The answer is yes. If you block a rat’s dopamine receptors so that it can no longer sense the presence of dopamine, the rat will no longer press a lever to self-stimulate (showing that dopamine is necessary). If you use a neat bioengineering technique called optogenetics to allow a rat to stimulate only dopamine neurons and no other neighboring neurons or axons that might be in the medial forebrain bundle, the rat still self-stimulates like crazy (showing that dopamine, or at least dopamine cell firing, is sufficient).

But to get back to your precise question, what about addiction? Just because a rat will stimulate its own dopamine neurons doesn’t mean it’s addicted to doing so. Addiction is usually identified in people using criteria like escalating use, withdrawal, craving, and continued drug use or drug seeking behavior in the face of adverse consequences. In the brains of human addicts, we find reductions in dopamine release and dopamine receptor expression, which may help explain why addicts are always seeking more ways of stimulating their dopamine system harder and harder. The tendency to get addicted may have to do with how susceptible your dopamine system is to being downregulated by initial drug use. In rats, the loss of dopamine signaling over time as they are given access to cocaine predicts escalating cocaine use.

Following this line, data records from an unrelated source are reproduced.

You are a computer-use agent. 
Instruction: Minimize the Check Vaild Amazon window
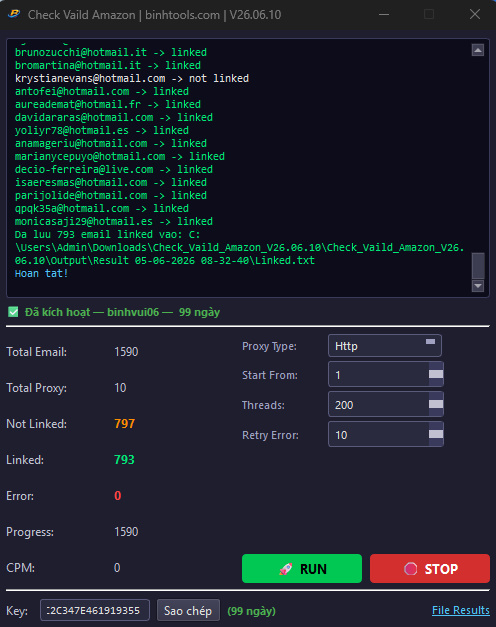pos(384,14)
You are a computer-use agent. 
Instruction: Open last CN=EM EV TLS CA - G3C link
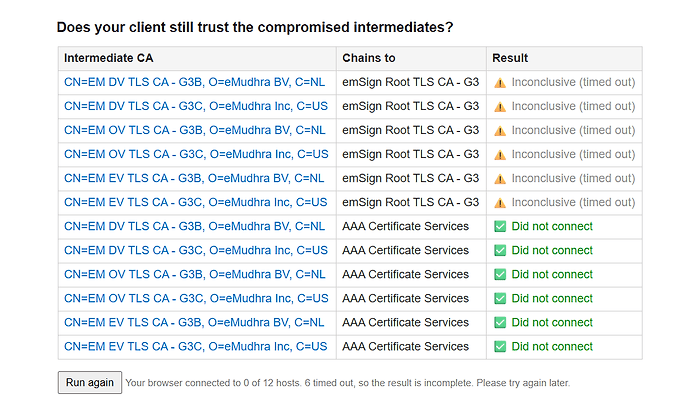click(196, 346)
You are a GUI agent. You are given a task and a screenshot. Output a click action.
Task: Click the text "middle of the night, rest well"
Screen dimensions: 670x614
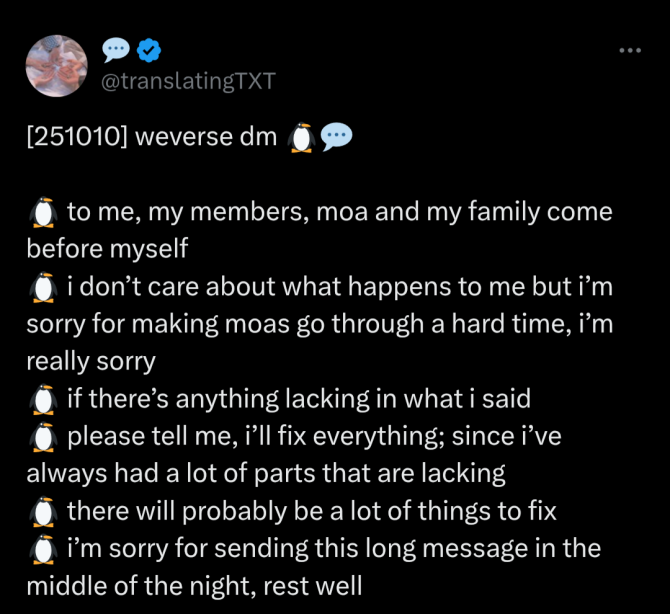tap(194, 585)
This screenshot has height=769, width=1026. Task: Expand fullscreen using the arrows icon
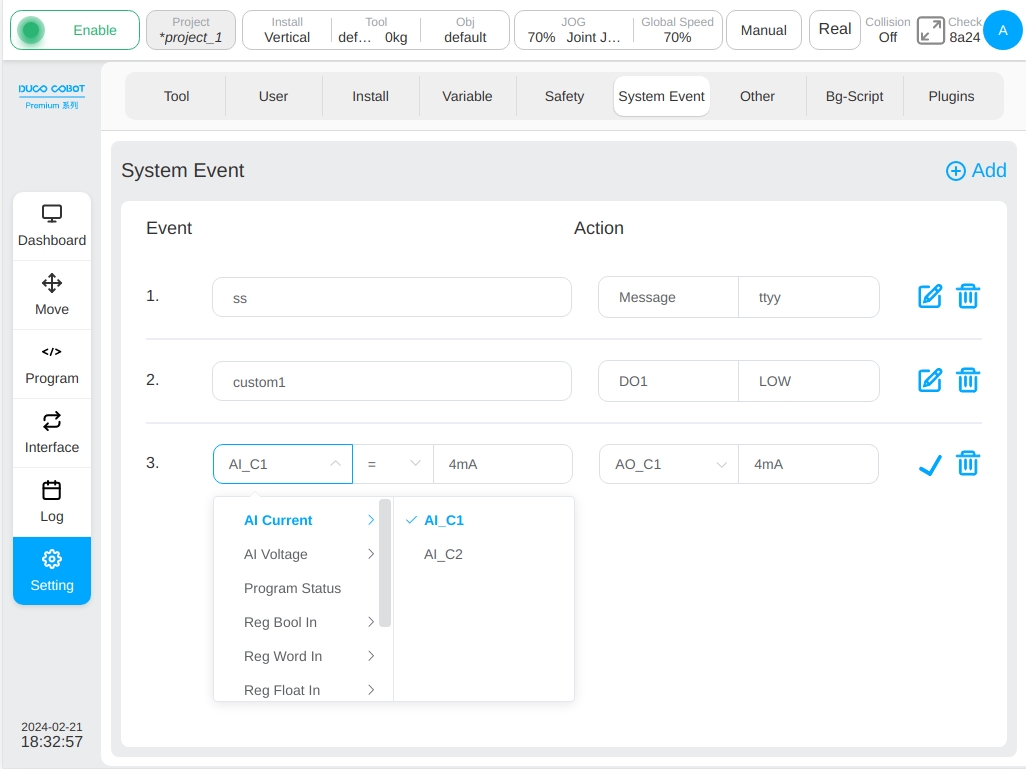(930, 30)
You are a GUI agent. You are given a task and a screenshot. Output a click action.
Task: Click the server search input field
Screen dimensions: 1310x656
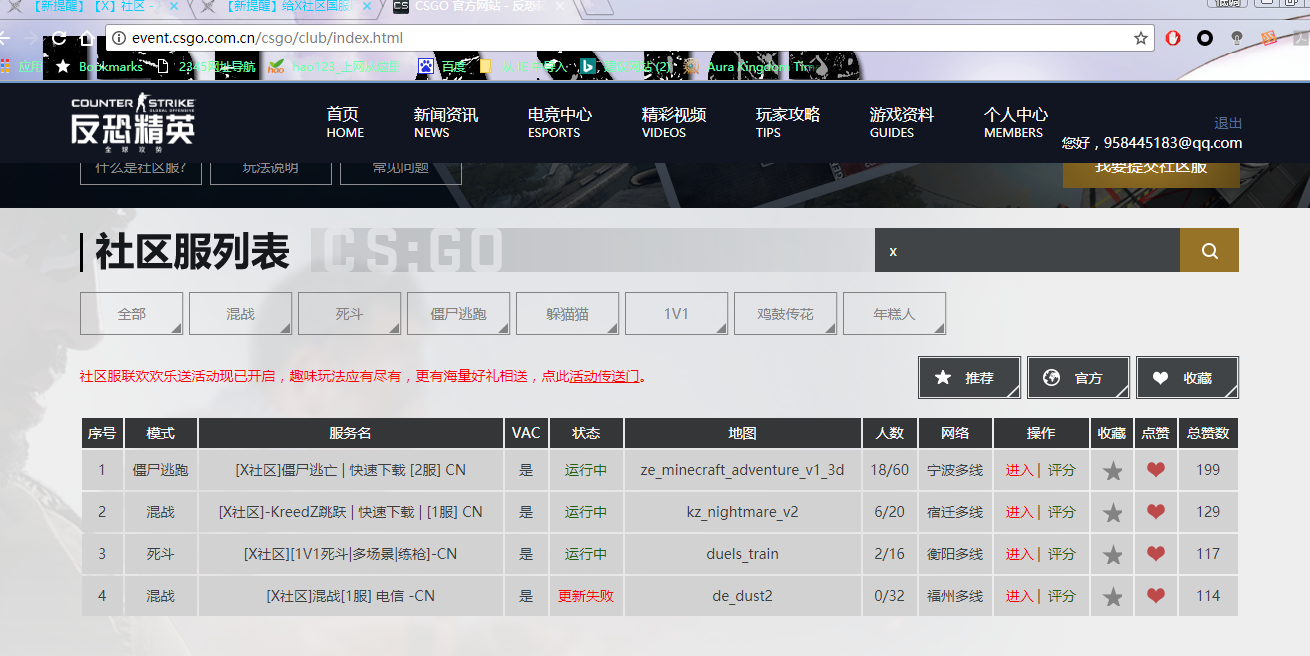1027,251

This finding calls into question the idea that dopamine neuron stimulation would be sufficient to induce and sustain all the classic hallmarks of addiction, both behavioral and molecular. It might not be – continued direct dopamine neuron stimulation might actually prevent escalation, the particular type of dopamine neurons being stimulated might matter a lot*, and other neurotransmitters or patterns of brain network activity might also be required to form the long-term drug habits that take over addicts’ lives – or it might be – excessive dopamine release might trigger all the necessary downstream events that cause progression from use to addiction. Here is the boundary of our current knowledge, the place where future research is always needed. Although the questions may seem esoteric now, the answers will have great import for the rational design of a cure for addiction.

*As discussed in my previous post on dopamine neuron diversity, “Are you there, God? It’s me, dopamine neuron,” not all dopamine neurons are created equal. Differences in dopamine neuron subtypes defined by inputs and outputs or by co-transmitters could be very important. A neurotransmitter by itself is just a molecule, and has no meaning when removed from the brain circuit it operates within.